A reader can navigate the paper several ways -- page by page like a regular paper, or section by section, with each section-front providing a summary of what's inside. The prototype also uses such by-now familiar multimedia tricks as still pictures that turn into video clips when you point to them and stories that provide entrance points to related or previous stories.

And there are ads. "We like ads. People like ads," says Teresa Martin, the lab's information manager.

"Part of our mission is to get advertisers to realize we are not stuck in the industrial age. We are moving into the information age aggressively," Fidler says. "We still have the chance of becoming the predominant news medium of the twenty-first century."

According to Fidler, Knight-Ridder plans to have an electronic version of one of its existing papers up and running by 1995.

At the Massachusetts Institute of Technology Media Lab, rather than trying to design a specific product, researchers are working on a range of devices and programs that change the way people collect and read news. In February 1993, a consortium of twenty-one companies, including Gannett, Knight-Ridder, Times Mirror, and Hearst agreed to invest about $ 2 million a year in MIT's News in the Future research project, directed by Walter Bender. Benders job is to take the sometimes arcane work of fellow researchers in areas like pattern recognition and artificial intelligence, and figure out how it can be used in the news business.

"The impact this technology's going to have on news in the future isn't going to manifest itself in a gadget," Bender says. "Rather it's going to manifest itself in an architecture. And the architecture is going to do three things. It's going to change our concept of timeliness. It's going to change our concept of convenience. And it's going to change our concept of relevancy. In order to do those three things, we need to understand the individual."
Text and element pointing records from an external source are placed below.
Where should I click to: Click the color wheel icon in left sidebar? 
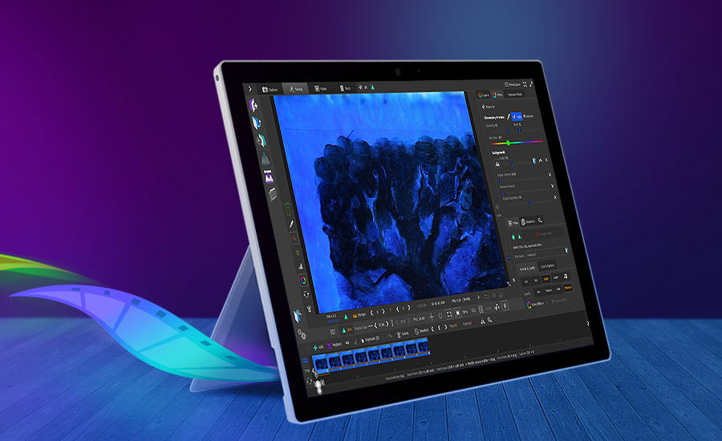(302, 281)
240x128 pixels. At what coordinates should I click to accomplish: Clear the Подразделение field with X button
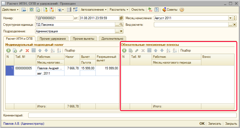click(x=121, y=31)
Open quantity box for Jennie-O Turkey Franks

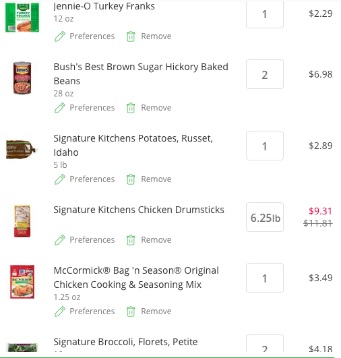point(265,14)

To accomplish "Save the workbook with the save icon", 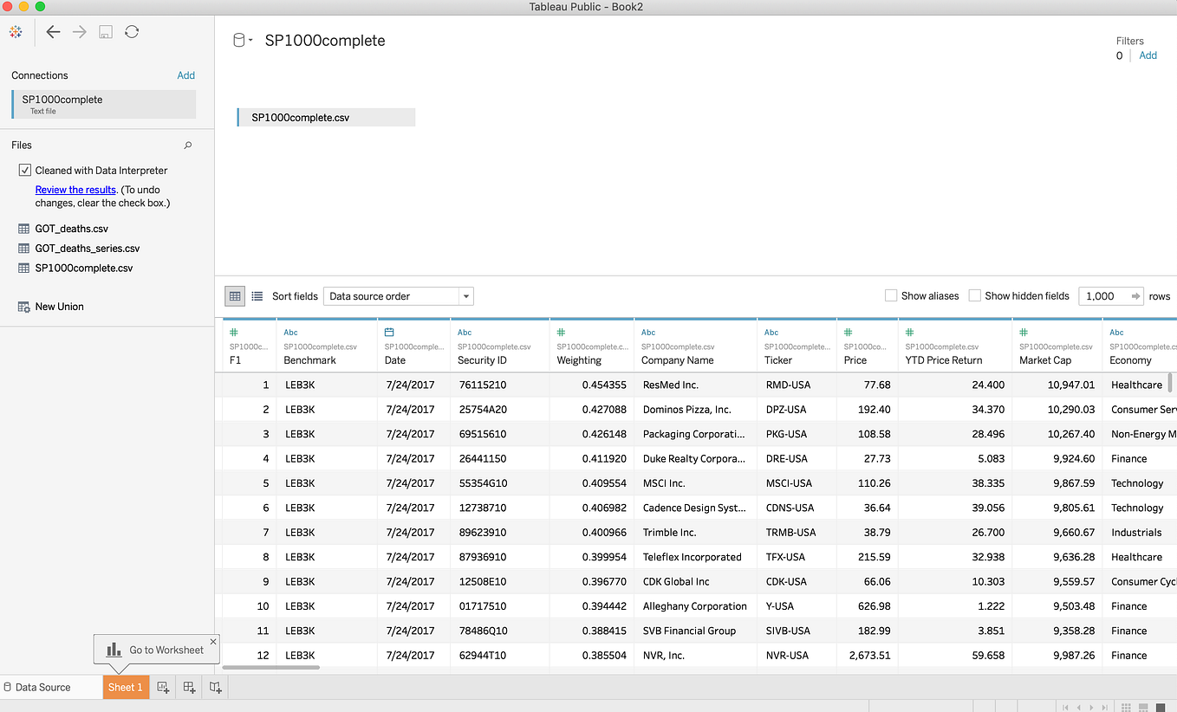I will (104, 32).
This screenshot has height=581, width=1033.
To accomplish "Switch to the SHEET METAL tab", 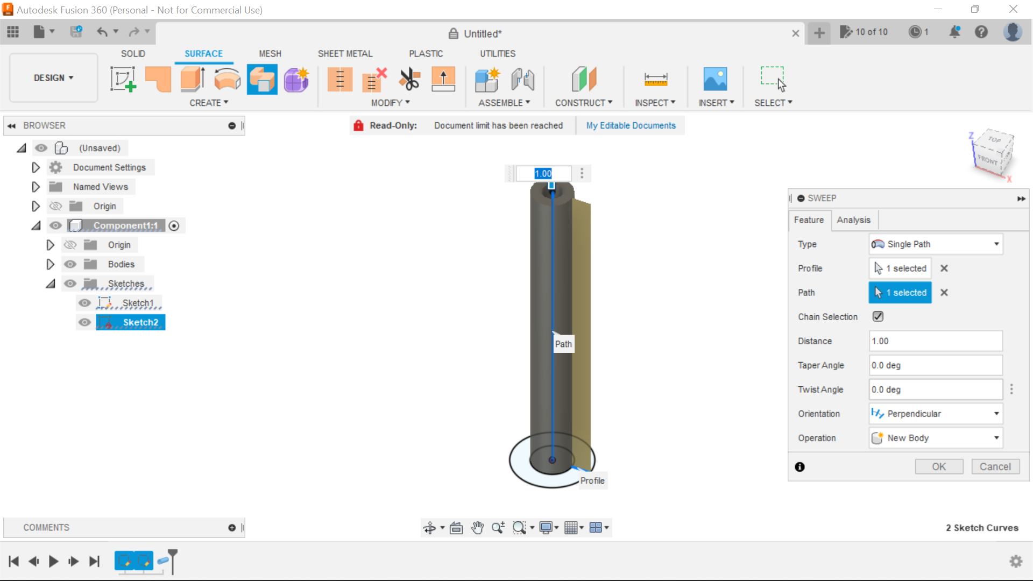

According to this vision, readers will receive information from dozens or hundreds of sources -- newspapers, news services, Internet news groups, professional publications. To keep from being buried under the sheer mass of information, people will employ "intelligent agents," computer programs designed to sort through all that information and bring back only the stories they are likely to want to read. For example, every morning, Bender's computer puts together a newspaper for him he calls The Bender Bugle.

"I'm a lot more interested in bicycles than The New York Times editors are. The Bender Bugle has every ad for a bicycle that appears on The Internet. But I don't get any fashion news," Bender adds.

How well this approach works will depend on how well the MIT researchers succeed in designing intelligent agents that understand what stories are about, at least enough so that they can make educated guesses that if you're interested in stock market news you might also want to read about SEC regulations. These agents must be able to learn as they go, watching what you read and refining the selection process a little every day. What they don't do -- yet -- is evaluate the information they process for accuracy and bias, the way a trained editor does.

By removing journalists from the mix and allowing people to go straight to the source, Carl Hausman, president of the Center for Media in the Public Interest, points out, you run the risks created by bulletin board systems and news groups today. There's simply not much accountability.

"A lot of this information is anonymous. Some of this stuff is crazy. You have no idea where it came from. If I read it in The New York Times, I know it's reputable. At least they have something at stake," Hausman says. Moreover, he argues, even if the facts people get over the wire are correct, readers still need help interpreting those facts. Journalists develop "crap detectors," and learn to examine information for hidden agendas and to put new in perspective. "I don't think most people are trained to do that. And they shouldn't have to," Hausman says.

It seems likely that readers in the future will be offered both kinds of electronic news -- newspapers with what Fidler calls "branded identities," and information retrievers that search a whole range of sources which may or may not be reliable.